TeaOnTheMountain · 05/05/2022 08:47

I’m currently going through a divorce, my ex has refused to declare any of his business assets so it’s been 18 months and we are no further forward. We have our first court hearing in July.
Before we separated, my kids were beneficiaries of a trust that paid most of their school fees which he has removed them from “for tax reasons”. His dad used to top them up and pay for extras but this has now stopped. He says we can only afford to pay the school fees if it comes out of my equity in the house which would then leave me unable to afford to buy somewhere / only able to buy somewhere very small.
He's given notice to the school for one child (the eldest) who is currently in y8. We have two younger children in y3 and 5.

Heres the issue: I don’t know ultimately what the court will decide in July or how things will work out but not buying a house isn’t really an option for me. I currently pay 25% of the fees and there won’t be any possibility I can pay more in the near future. He is a high earner.

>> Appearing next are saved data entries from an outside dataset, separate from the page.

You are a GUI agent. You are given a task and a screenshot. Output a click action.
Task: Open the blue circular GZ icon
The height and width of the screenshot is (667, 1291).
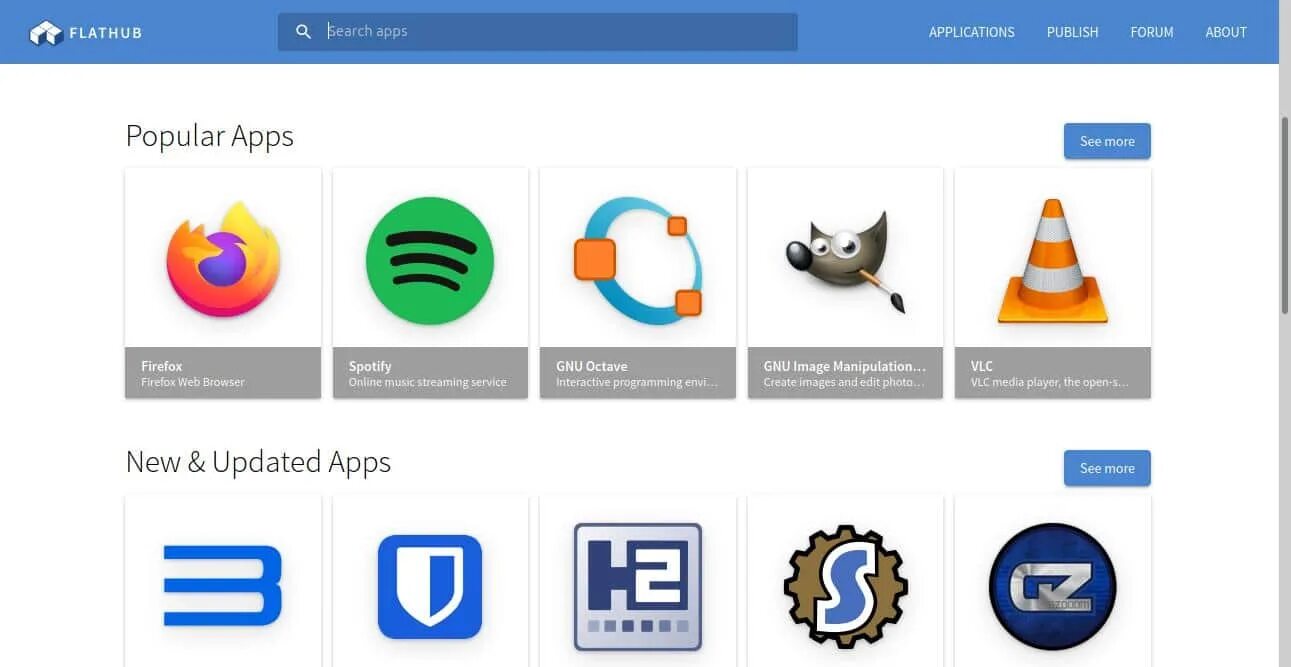coord(1053,587)
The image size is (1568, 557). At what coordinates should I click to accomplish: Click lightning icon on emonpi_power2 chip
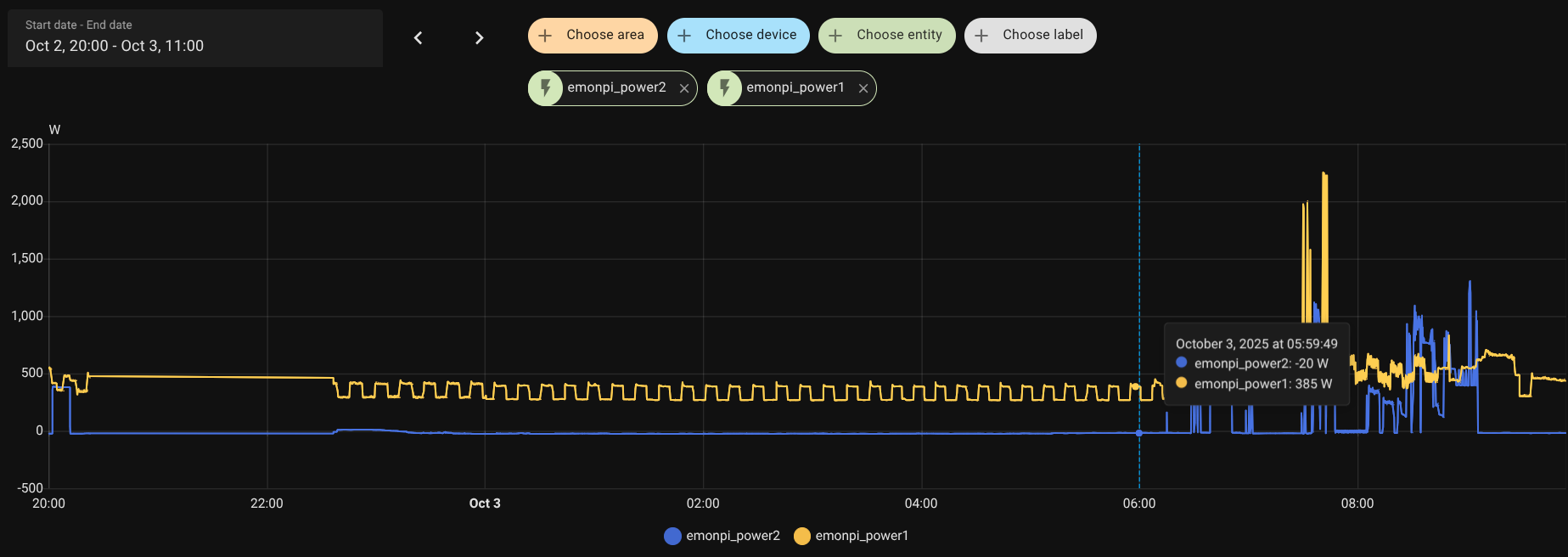coord(546,87)
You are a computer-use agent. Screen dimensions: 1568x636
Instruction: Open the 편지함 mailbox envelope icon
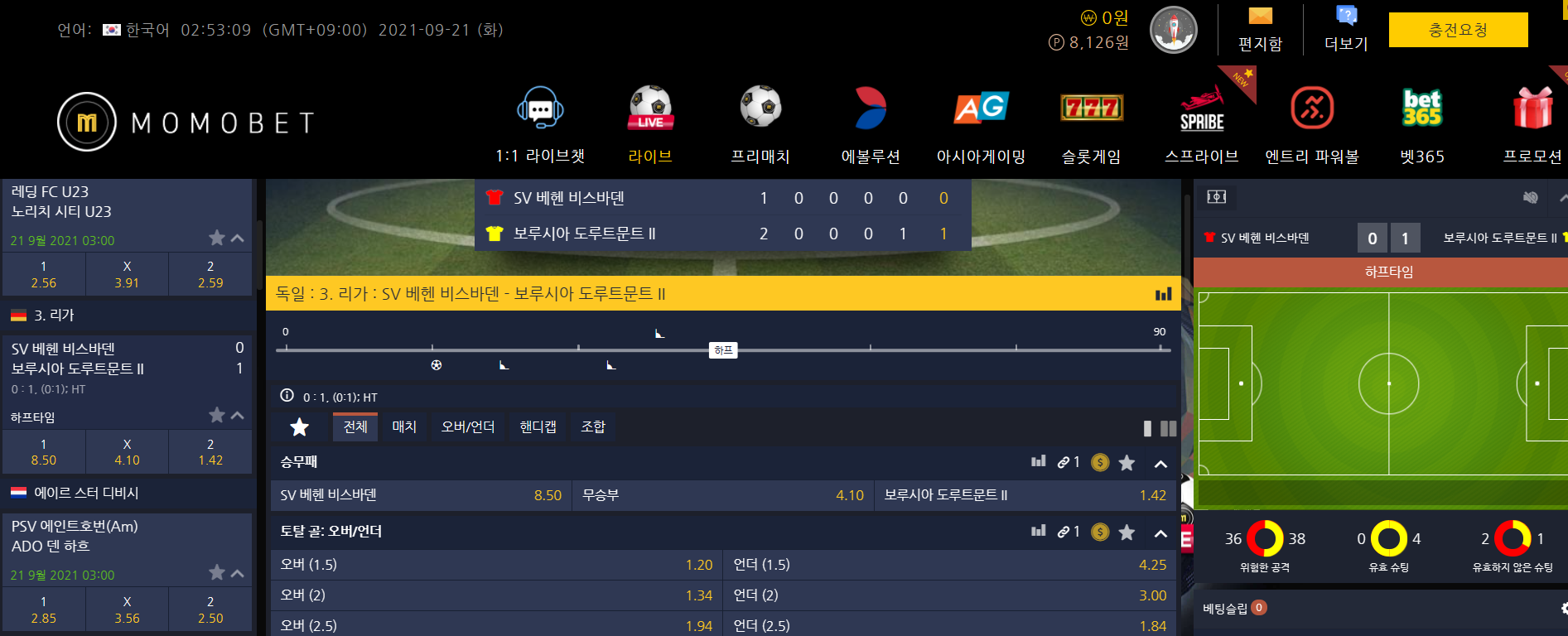(1260, 16)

There is a grammar school ~45 mins away and my eldest is 1st on the wait list for a place. There are 2x outstanding primary schools nearby both with places for my sons.

do I:


  • Try to move them for September (depending on grammar places) and move closer to there when I can, long commute for now

  • Move my y5 child at the end of y6 to the grammar, leave the y8 and y3 children in the prep for 3 years which would be “natural transition” points (end of y6 and y11). Would probably mean a move half way and a small commute for both. Would reduce house equity.

  • wait and see what the court says and decide then

  • Some other combination / option I haven’t thought of?

I’d really appreciate any guidance- there aren’t a lot of people in my life I can turn to!

OP posts:
Quartz2208 · 26/08/2022 16:49

You have made the right choice. Your DD can now go into year 9 and starting/looking at GCSEs knowing that it is where she is going to stay. Her education is not going to be affected by this at all - and she got into the grammar so it sounds like the right choice

you have protected her she can be free because I imagine he could very well hold it over her as well

Quartz2208 · 26/08/2022 16:51

And presumably now you have the equity to buy somewhere.

I went to private school as did DH DD is at grammar DS local primary to comp

secretskillrelationships · 26/08/2022 16:58

I think you’re doing exactly the right thing. If this is stressful now, imagine going through this in a year’s time. Friend of mine only discovered her ex had stopped paying fees when school kicked out her children! One was just about to take her GCSEs. They allowed her back to take them but her younger child had quite a few weeks out of education while she waited for a place in a local school. As others have said, the less opportunity he has to manipulate the better and while it’s tough for the children in the short term, a stressed, anxious mum who’s constantly worried about fees, keeping a roof over their heads etc is far worse in the longer term.